====== Given data ======
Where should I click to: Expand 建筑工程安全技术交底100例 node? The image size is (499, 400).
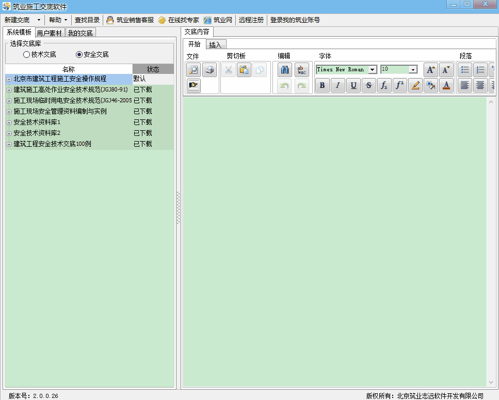click(9, 144)
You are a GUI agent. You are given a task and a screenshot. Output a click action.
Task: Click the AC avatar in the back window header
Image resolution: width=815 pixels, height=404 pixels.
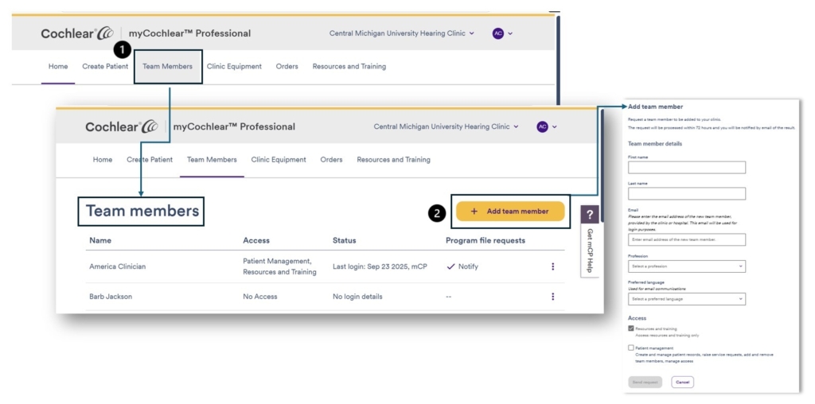coord(498,33)
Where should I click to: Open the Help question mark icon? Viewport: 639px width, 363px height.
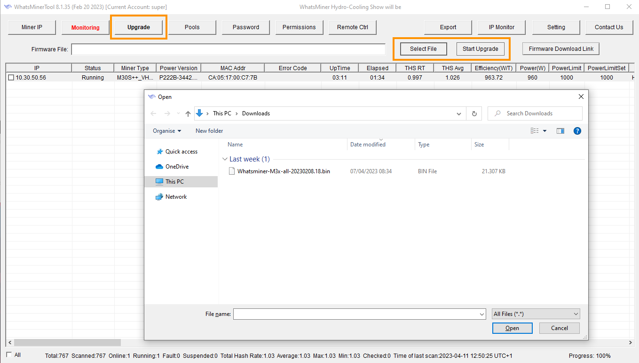coord(577,130)
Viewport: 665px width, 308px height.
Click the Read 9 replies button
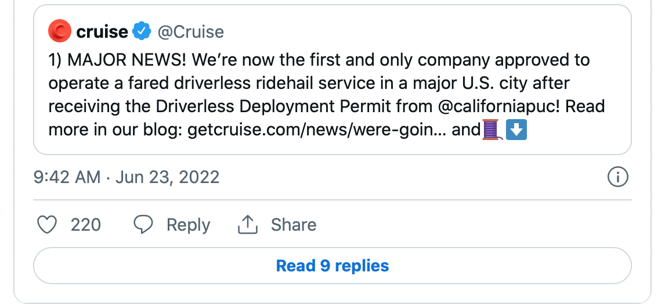coord(333,266)
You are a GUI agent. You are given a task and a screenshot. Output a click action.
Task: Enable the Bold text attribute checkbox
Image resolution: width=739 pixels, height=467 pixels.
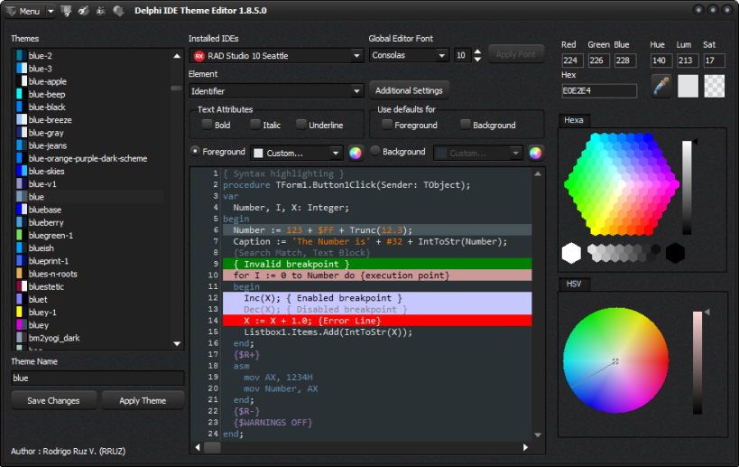[x=208, y=125]
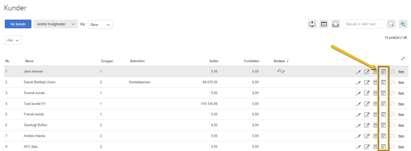
Task: Open the Vis dropdown showing Åbne
Action: pyautogui.click(x=100, y=25)
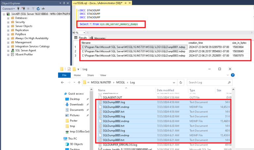The height and width of the screenshot is (150, 254).
Task: Open the File menu in File Explorer
Action: tap(64, 75)
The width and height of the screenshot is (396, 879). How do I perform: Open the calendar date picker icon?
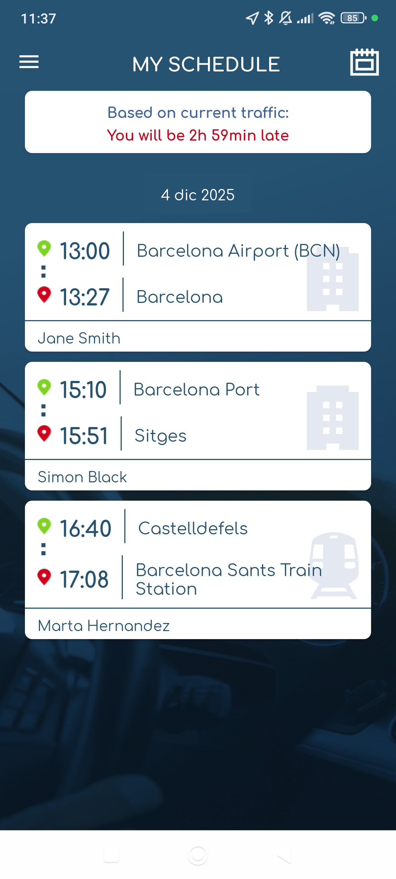click(364, 62)
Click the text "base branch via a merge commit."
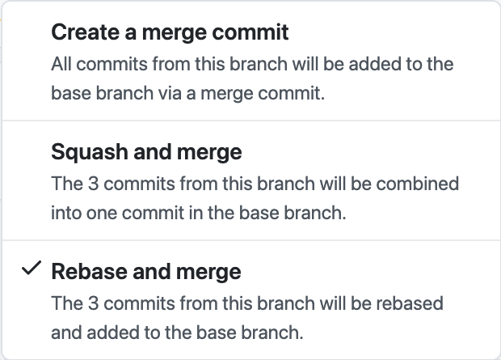 pyautogui.click(x=187, y=93)
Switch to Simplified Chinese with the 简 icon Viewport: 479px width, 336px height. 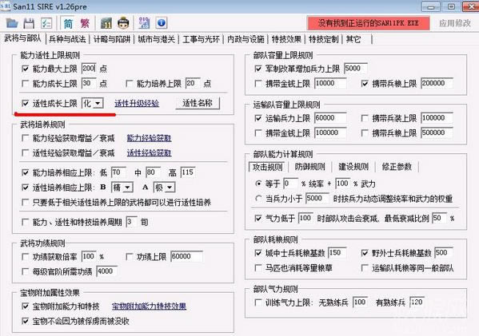(x=68, y=23)
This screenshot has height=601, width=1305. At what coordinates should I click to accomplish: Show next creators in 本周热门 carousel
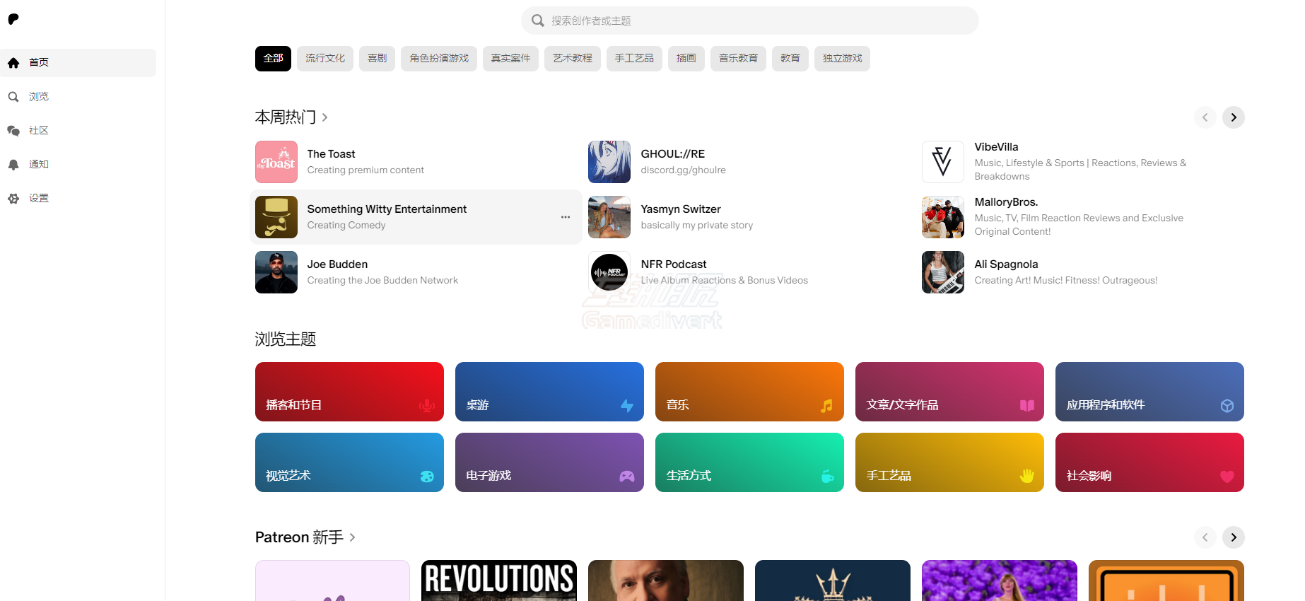pyautogui.click(x=1233, y=117)
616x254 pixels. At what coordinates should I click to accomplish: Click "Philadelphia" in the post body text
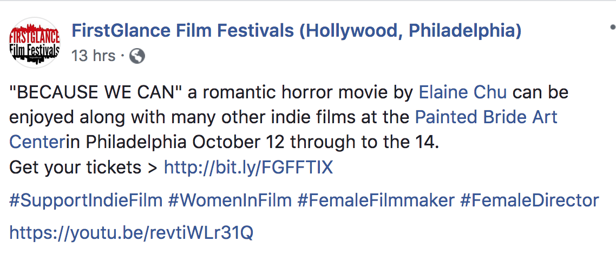click(x=136, y=142)
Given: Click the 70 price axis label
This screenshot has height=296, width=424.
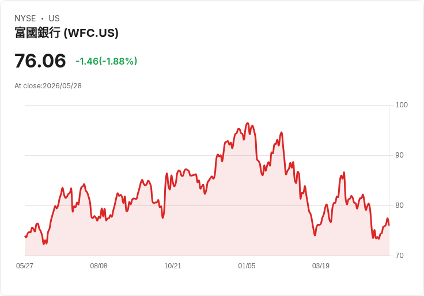Looking at the screenshot, I should (x=399, y=256).
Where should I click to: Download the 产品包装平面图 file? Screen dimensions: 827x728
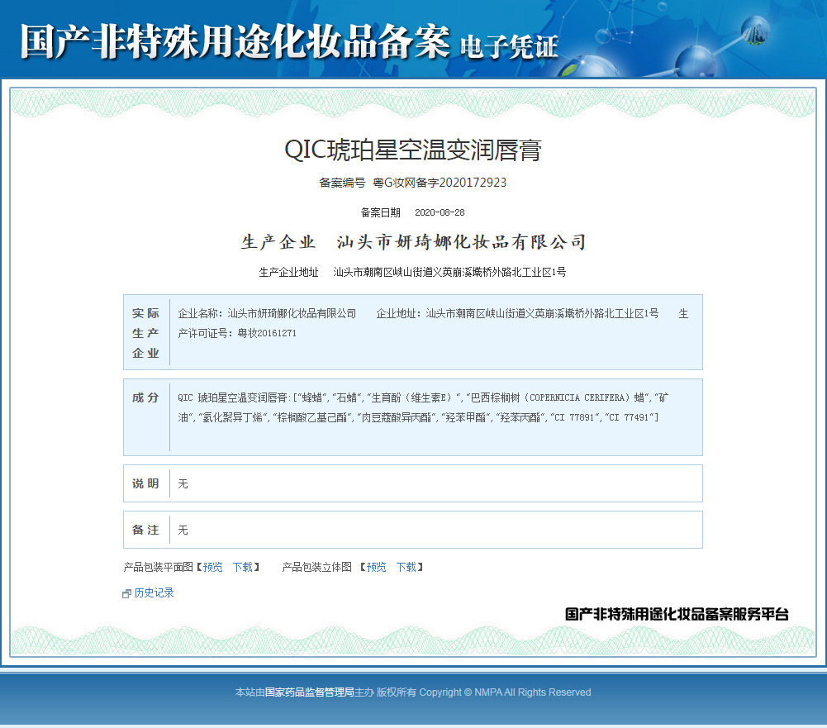point(242,567)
======
Please transcribe, word for word, every line from the first line of the records above through the line containing "Task: Click the", and leave out any pictures.

=== Response for this exercise ===
Where should I click to: Expand 建筑工程安全技术交底100例 node? The image size is (499, 400).
click(9, 144)
You are a GUI agent. You are given a task and a screenshot. Output a click action.
Task: Click the AC avatar in the back window header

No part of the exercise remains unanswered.